TU ESPALDA
La imagen de tu espalda, M. me persigue desde hace unos días. Las marcas, los moratones, las cicatrices. Me cuentas que perdiste los zapatos, y mamá se enfadó mucho. Tú no lo sabes, M., pero tu madre a un perro no se atrevería a pegarle así. Porque un perro se revuelve. Tú prometes no volver a perder los zapatos. Yo prometo sacarte de esa casa en cuanto tenga oportunidad y en cuanto sepa adónde llevarte.
Vamos a varias oficinas, y a ti te encanta el viaje porque casi nunca vas en coche. Ahora te estás acostumbrando, porque raro es el día que no voy a gritarle a tu madre, y, ya que estoy, te llevo a casa en coche. Tú no lo sabes, pero lo he intentando todo. Cuando cierro la puerta de korkoró* para que no me oigas, intento explicarle a tu madre que no eres tonto, porque no lo eres. Le digo que aprendes bien y rápido, que te gusta el cole y que la quieres mucho. Y que si te vuelve a poner la mano encima le mando los policías. Tú no lo sabes, pero entonces ella me contesta “pues que se lo lleven los policías”.
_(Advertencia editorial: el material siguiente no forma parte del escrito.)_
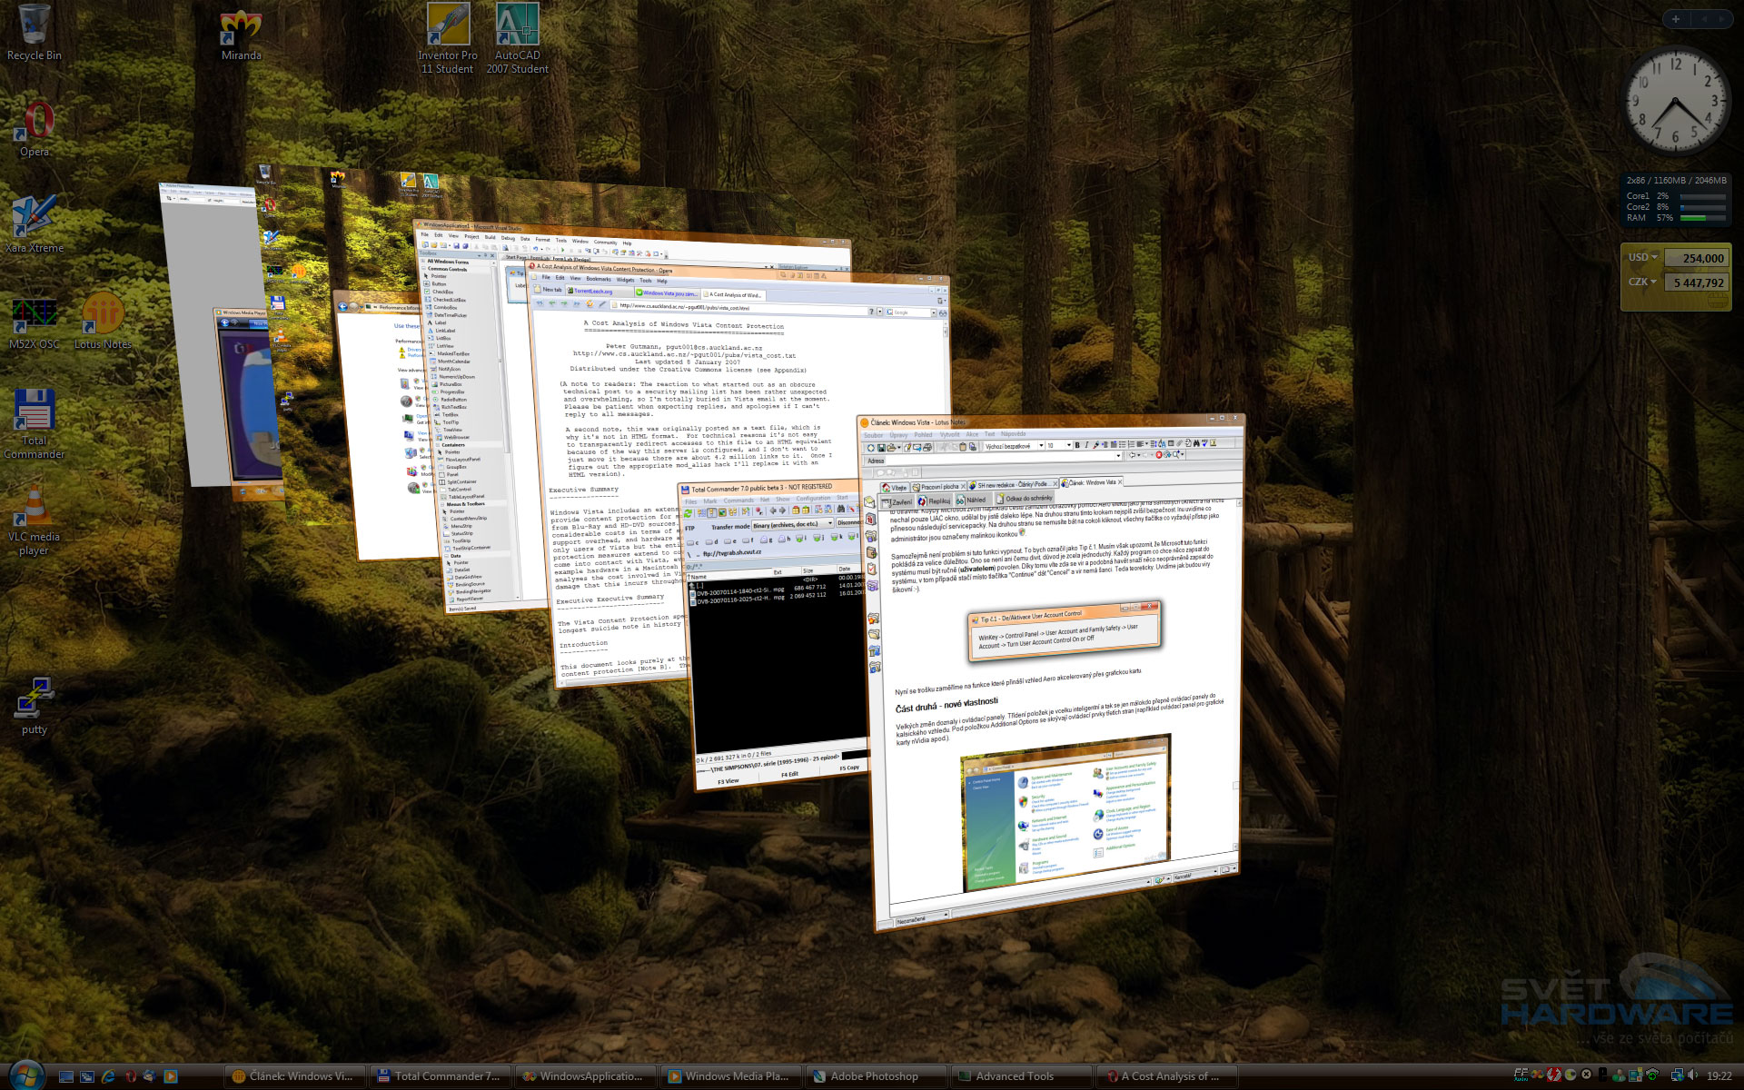Toggle Bold formatting in Lotus Notes
The image size is (1744, 1090).
click(x=1077, y=445)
Volvemos de las oficinas, y sigo con muchas preguntas y pocas respuestas. Decido documentar todo con fotos, mientras me muerdo la rabia, porque no entiendo por qué ella no puede quererte sólo la mitad de lo que yo te quiero, porque no puedo entender que no se dé cuenta de lo listo, lo gracioso y lo guapo que eres. Porque tienes cinco años y la espalda llena de líneas moradas. Te pegó con un bastón.
_ ¿Por qué me haces fotos?- me preguntas
_ Para que no se me olvide
Y entonces haces lo que siempre haces cuando no entiendes algo, lo que siempre haces cuando te saco una foto: sonreír.
Tú no lo sabes, M., pero tu madre no te quiere.
*Korkoró, además de una palabra la mar de sonora, en amárico designa la lámina de metal con la que se construyen las casas donde nuestra Santa Infancia malvive.